Segunda vaga leva Governo a apertar medidas
A Suécia foi um dos únicos países a avançar com uma estratégia diferente da maioria no combate à pandemia, ao evitar um confinamento generalizado e o uso obrigatório de máscara. Como consequência, a Suécia é o país da Escandinávia mais afetado, apesar de permanecer longe de países como Espanha, Itália, França ou Reino Unido. A taxa de mortalidade sueca de 71,65 por 100.000 habitantes é cinco vezes superior à da Dinamarca e dez vezes em comparação com Noruega e Finlândia.

No entanto, com o surgimento de uma segunda vaga, o Governo alterou a sua estratégia, ao proibir ajuntamentos de mais de oito pessoas, a venda de álcool a partir das 22h00 e ao decretar o encerramento de bares, restaurantes e clubes noturnos às 22h30.

Pela primeira vez desde o início da pandemia, a Suécia também decidiu esta semana colocar os estudantes do ensino secundário e universitário da cidade de Estocolmo em ensino virtual. “Devemos reduzir drasticamente os nossos contactos, por isso, infelizmente, sou obrigado a recomendar que os municípios [da região de Estocolmo] descartem o ensino presencial para alunos numa fase avançada do ensino a partir de segunda-feira”, anunciou a responsável regional pelo controlo de infeções em comunicado.
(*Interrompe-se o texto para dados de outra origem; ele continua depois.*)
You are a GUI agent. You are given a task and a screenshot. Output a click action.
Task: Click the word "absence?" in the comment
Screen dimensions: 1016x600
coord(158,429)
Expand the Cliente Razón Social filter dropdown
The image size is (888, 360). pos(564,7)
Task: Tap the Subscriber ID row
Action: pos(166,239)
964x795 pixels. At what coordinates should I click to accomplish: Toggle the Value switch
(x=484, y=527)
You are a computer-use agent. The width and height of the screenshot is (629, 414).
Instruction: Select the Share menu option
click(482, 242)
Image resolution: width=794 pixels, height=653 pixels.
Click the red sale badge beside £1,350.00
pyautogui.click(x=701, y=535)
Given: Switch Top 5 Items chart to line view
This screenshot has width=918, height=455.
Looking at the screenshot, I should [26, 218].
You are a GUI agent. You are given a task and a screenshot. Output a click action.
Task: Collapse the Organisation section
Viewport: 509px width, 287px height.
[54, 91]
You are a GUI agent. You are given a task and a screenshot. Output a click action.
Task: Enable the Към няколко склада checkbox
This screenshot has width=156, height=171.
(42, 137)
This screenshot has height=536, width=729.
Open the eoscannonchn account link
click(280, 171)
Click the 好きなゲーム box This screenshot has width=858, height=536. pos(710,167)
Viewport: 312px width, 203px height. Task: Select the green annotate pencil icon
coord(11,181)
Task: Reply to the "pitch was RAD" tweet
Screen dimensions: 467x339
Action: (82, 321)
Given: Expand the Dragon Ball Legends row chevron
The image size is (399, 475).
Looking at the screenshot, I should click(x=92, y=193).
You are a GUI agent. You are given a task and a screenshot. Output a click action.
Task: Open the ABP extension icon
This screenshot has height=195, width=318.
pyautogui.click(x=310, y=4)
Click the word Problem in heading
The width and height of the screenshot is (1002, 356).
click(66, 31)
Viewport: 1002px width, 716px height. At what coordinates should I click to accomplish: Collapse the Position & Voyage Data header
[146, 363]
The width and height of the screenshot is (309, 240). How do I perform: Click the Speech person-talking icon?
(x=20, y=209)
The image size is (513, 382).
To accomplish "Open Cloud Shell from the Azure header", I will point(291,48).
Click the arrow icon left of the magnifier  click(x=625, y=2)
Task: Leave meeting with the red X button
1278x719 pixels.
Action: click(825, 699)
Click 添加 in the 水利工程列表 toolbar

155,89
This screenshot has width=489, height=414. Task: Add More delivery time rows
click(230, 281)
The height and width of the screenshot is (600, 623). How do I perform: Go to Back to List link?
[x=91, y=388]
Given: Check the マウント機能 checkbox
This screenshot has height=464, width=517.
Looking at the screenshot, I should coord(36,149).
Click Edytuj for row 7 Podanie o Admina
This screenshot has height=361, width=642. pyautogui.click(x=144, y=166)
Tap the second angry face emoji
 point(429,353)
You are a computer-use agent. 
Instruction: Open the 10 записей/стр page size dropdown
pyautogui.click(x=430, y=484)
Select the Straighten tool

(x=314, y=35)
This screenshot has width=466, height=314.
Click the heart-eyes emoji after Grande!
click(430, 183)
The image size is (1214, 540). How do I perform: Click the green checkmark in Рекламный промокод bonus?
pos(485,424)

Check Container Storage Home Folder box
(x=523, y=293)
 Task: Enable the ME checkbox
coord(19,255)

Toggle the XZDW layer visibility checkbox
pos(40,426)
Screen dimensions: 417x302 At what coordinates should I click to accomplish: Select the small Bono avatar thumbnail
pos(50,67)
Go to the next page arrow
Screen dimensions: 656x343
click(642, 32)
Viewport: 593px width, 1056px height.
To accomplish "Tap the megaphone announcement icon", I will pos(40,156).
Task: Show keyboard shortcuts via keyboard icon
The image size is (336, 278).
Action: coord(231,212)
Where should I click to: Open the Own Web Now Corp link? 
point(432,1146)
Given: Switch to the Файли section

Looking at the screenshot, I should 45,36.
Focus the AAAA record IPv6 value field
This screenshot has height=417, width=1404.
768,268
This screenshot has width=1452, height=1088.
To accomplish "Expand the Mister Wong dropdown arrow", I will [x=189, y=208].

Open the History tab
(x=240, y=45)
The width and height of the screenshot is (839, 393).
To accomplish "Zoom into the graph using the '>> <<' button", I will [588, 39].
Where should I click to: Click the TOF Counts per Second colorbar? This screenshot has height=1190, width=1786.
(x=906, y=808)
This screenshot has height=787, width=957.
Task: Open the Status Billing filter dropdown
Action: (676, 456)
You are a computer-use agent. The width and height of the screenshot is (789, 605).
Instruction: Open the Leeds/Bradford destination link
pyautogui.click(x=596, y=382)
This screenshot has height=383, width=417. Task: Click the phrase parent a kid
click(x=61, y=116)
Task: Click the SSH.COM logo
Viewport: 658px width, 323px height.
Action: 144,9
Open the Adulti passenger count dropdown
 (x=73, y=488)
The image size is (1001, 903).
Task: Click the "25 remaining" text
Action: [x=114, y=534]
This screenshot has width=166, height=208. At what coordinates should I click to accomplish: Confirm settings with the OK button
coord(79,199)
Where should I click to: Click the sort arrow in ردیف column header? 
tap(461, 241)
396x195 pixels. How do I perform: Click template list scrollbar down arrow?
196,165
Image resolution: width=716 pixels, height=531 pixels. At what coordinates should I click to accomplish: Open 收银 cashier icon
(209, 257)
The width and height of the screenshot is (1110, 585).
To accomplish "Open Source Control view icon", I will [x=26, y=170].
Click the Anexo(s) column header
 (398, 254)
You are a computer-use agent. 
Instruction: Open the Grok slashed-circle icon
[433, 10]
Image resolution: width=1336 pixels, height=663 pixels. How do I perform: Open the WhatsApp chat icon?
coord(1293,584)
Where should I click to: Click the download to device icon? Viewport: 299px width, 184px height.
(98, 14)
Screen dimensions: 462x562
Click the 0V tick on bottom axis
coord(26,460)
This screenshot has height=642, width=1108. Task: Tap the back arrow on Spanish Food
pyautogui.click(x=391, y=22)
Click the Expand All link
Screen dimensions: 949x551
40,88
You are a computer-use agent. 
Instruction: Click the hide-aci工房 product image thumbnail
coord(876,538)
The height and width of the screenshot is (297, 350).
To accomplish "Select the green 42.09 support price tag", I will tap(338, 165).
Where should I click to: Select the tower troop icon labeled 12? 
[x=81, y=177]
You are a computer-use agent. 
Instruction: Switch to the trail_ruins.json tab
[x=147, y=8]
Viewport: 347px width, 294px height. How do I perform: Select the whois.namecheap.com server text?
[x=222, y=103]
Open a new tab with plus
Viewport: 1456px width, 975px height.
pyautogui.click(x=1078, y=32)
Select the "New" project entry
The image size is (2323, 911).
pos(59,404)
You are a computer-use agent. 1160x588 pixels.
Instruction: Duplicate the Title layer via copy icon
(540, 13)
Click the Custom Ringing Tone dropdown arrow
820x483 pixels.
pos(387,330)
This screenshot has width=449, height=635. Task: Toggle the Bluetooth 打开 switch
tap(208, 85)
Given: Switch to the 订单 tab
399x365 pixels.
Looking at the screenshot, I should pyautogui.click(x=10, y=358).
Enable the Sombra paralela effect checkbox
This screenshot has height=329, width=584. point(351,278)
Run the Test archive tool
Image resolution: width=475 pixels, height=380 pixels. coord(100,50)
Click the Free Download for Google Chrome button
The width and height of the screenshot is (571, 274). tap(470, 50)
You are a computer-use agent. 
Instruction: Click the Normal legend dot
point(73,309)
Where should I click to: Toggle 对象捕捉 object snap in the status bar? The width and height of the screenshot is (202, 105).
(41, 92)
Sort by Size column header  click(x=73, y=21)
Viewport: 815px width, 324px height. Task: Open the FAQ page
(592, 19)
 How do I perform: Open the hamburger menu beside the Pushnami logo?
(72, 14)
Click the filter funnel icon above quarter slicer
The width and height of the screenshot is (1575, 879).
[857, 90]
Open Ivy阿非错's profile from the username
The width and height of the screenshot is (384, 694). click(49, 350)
Estocolmo é a região mais afetada pela pandemia na Suécia, contabilizando mais de um terço do total de óbitos por Covid-19 no país.

Perante o agravamento da situação epidemiológica no país, a agência de saúde pública da Suécia (FMH) endureceu o tom das suas recomendações, apesar de continuar a não aconselhar o uso de máscara devido à ausência de provas científicas, mesmo perante as recomendações recentemente intensificadas pela Organização Mundial da Saúde (OMS).

“As máscaras podem ser necessárias em certas situações. Essas situações ainda não surgiram na Suécia, de acordo com as nossas conversações com as administrações regionais de saúde”, defendeu Anders Tegnell, o epidemiologista-chefe e responsável pela estratégia sueca de combate à pandemia.

Em maio, Tegnell defendia a ideia de imunidade de grupo, que supostamente protegeria os grupos mais vulneráveis. Segundo esta estratégia, a população jovem e saudável seria infetada em número suficiente de forma a estabelecer uma ampla imunidade na comunidade, enquanto os idosos permaneceriam isolados para evitar a infeção. No entanto, os números revelariam uma realidade oposta: menos de dez por cento da população de Estocolmo desenvolveu anticorpos para combater a doença e praticamente metade das mortes registadas na Suécia ocorreram em lares de idosos e casas de repouso.

“As autoridades de saúde escolheram uma estratégia totalmente diferente da do resto da Europa e, por isso, o país sofreu muito durante a primeira vaga”, disse Piotr Nowak, médico que trabalha no instituto Karolinska, na cidade de Estocolmo, com pacientes Covid-19. “Não fazemos ideia de como é que eles falharam na previsão da segunda vaga”, acrescentou Nowak, que explica que a generalidade da comunidade médica não partilhava o “otimismo descabido” da agência de saúde pública da Suécia.